If a conflict of interest exists and someone points it out, you can't (successfully) sue them for defamation. Stating the truth counts as a rock-solid defense.
Apparently this is not the case in Italy though. Maybe we should send the good mayor an hour long looping clip of the scene in "A Few Good Men" where Jack Nicholson rails, "you can't handle the truth!"
Please stand clear of the doors, por favor mantenganse alejado de las puertas
I can't understand how anyone can sue anyone for statements made in an openly editable living document.
Wouldn't it be a bit simpler to click the edit button and change the perceived falsehoods in an encyclopedic manner?
I imagine one could even hire a geek to do it for quite a bit less than the price of hiring a lawyer, filing a lawsuit, then pursuing that suit.
From http://en.wikipedia.org/wiki/Wikipedia#Software_and_hardware
:)
"Wikipedia currently runs on dedicated clusters of GNU/Linux servers, 300 in Florida, 26 in Amsterdam and 23 in Yahoo!'s Korean hosting facility in Seoul."
P.S. Gotta love those network topology diagrams. Pretty dang nice for a nonprofit.

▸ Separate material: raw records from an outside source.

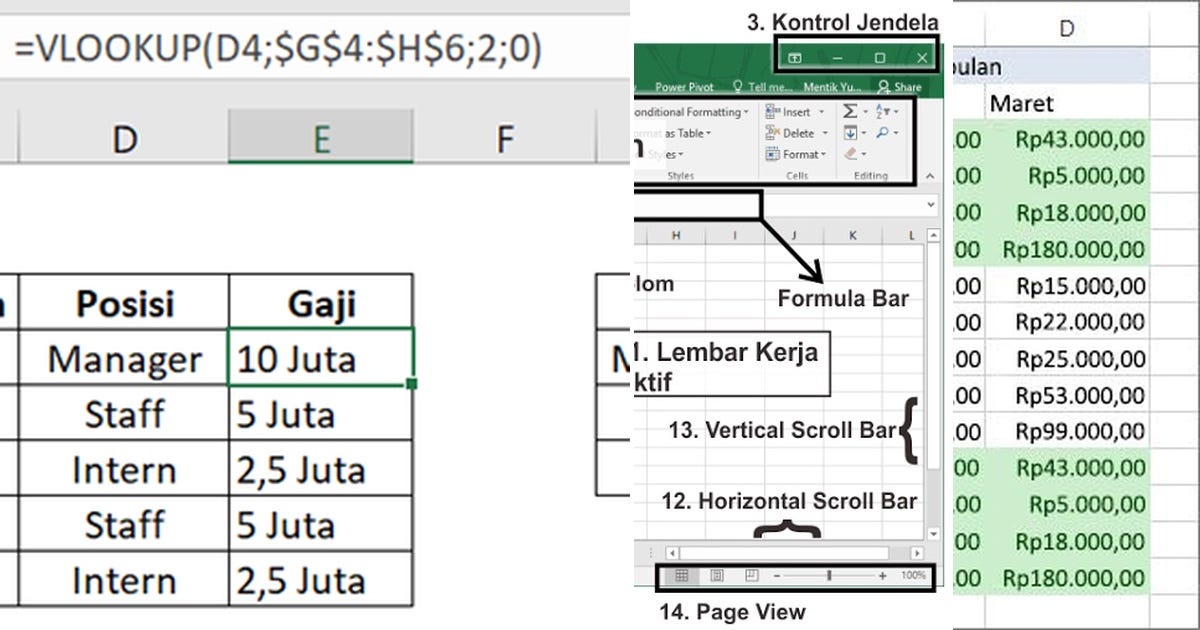1200x630 pixels.
Task: Open the Clear eraser icon
Action: click(851, 155)
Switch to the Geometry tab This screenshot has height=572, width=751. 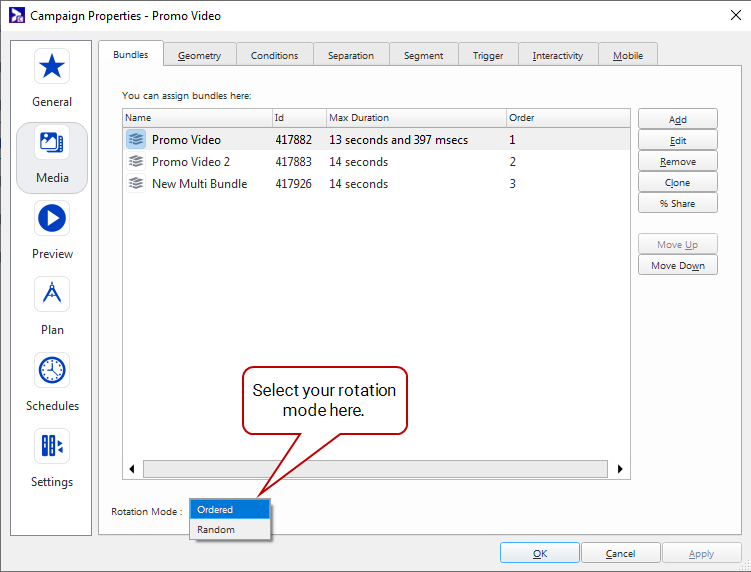pos(199,56)
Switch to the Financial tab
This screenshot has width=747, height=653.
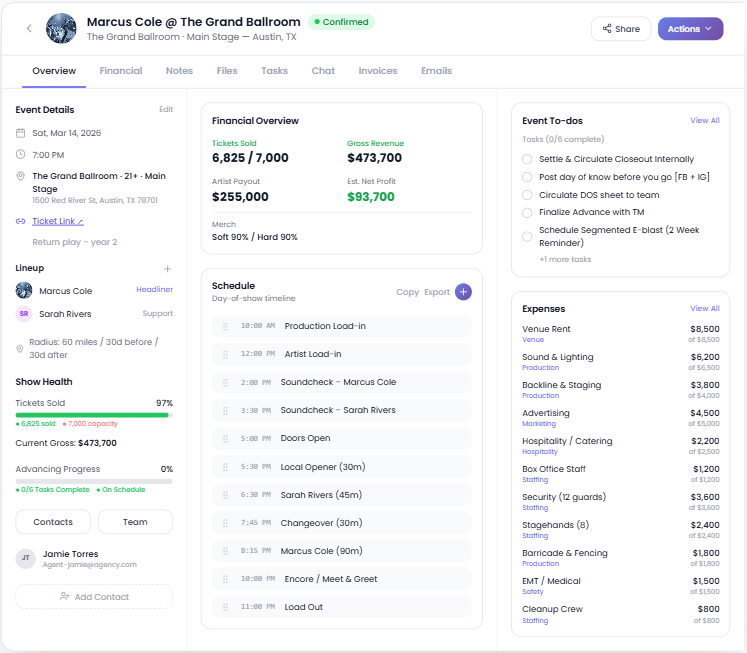(121, 71)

The Wikipedia Foundation is a US corporation, which does not hold assets in Italy, so it can't be sued in an Italian court. Or, to be more accurate, it can be sued but the verdict would be meaningless.
However, Wikipedia does have an Italian chapter ( http://wikimediafoundation.org/wiki/Local_chapters ). I assume that is the organization being sued.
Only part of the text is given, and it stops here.